Tuesday, March 18, 2008

Tentang Bapak.

Tentang Bapak.

Dulu aku anak kota. Tapi sejak pindah ke kampung sini, aku jadi anak udik. Mana yang lebih menyenangkan? Di jatinegara, hidup lebih mudah. Karena warung ibu sangat laris. Tetangga2 yang hidup bersama kami sejak tahun 1950an sangat akrab. Tentu saja di tempat kumuh seperti ini, kata akrab berarti secukupnya saja. Tekanan hidup yang berat membuat suasana benci tapi rindu menyatu dalam keseharian.

Sangat sering, di malam hari sehabis adzan isya, tetangga-tetangga berantem. Berteriak2 dan saling melemparkan pot kembang.

Tujuan Latihan. Teruskan kutipan kenangan tentang hidup di Jatinegara di atas, mulai setelah kalimat terakhirnya.

Data Mentah.
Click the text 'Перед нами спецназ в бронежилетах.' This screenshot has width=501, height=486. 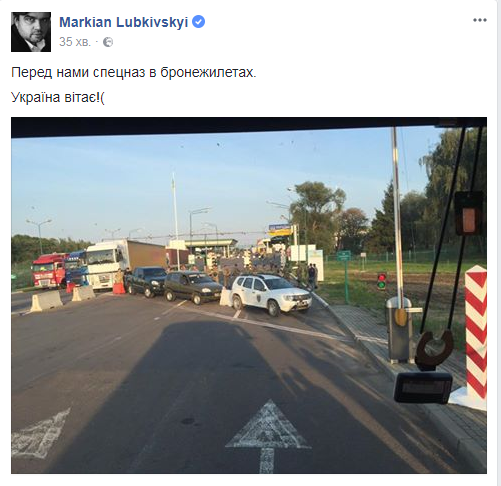(134, 72)
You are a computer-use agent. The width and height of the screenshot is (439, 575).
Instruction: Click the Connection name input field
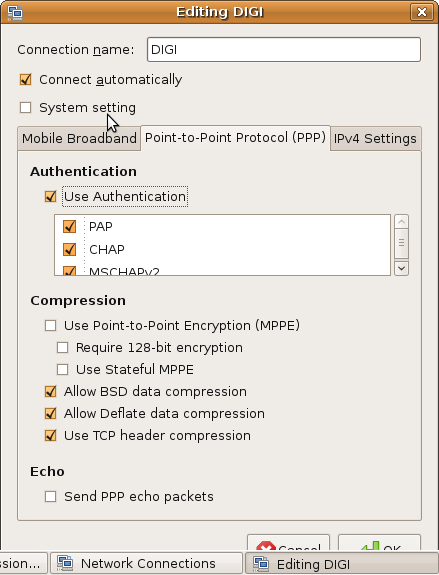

Hasil Latihan.
Suara penonton riuh rendah meramaikan pertandingan. Mereka lupa betapa lamanya mereka menyirami kembang itu hingga demikian subur. Pot cor-coran semen yang dihiasi pecahan beling piring berwarna putih itu sampai pecah berantakan mengotori jalan yang sempit.

"Rasain loe! Dasar anak hostess! Biar benjut pala ente!" erwin, anak pak herman berteriak puas timpukannya kena sasaran.

"Anjing loe ye, dasar babi loe! Padang singke!" tante Lina berteriak panas. Maklum saja jidatnya bukan sekedar benjut, tapi robek hingga darah bercucuran. Orang sudah kalap seperti ini tenaganya bukan main. Tetangga yang lain memegangi tangannya berusaha melerai hampir kalah tenaga.

"Lepasin gue, lepasin gue!" Tante Lina berontak. "Jangan ikut campur loe! Gue bilang lepasin!" Dia memaki orang2 yang berusaha memisahkan.

Dalam suasana kisruh seperti ini bahkan pak rt pun nggak bisa mengatasi. Terpaksa bapak turun tangan. Tentara itu biarpun badannya kecil, tapi nyalinya macan. kalau dia sudah keluar, semua bisa diatasi. Biarpun demikian, beliau jarang main tangan
kecuali benar2 dibutuhkan.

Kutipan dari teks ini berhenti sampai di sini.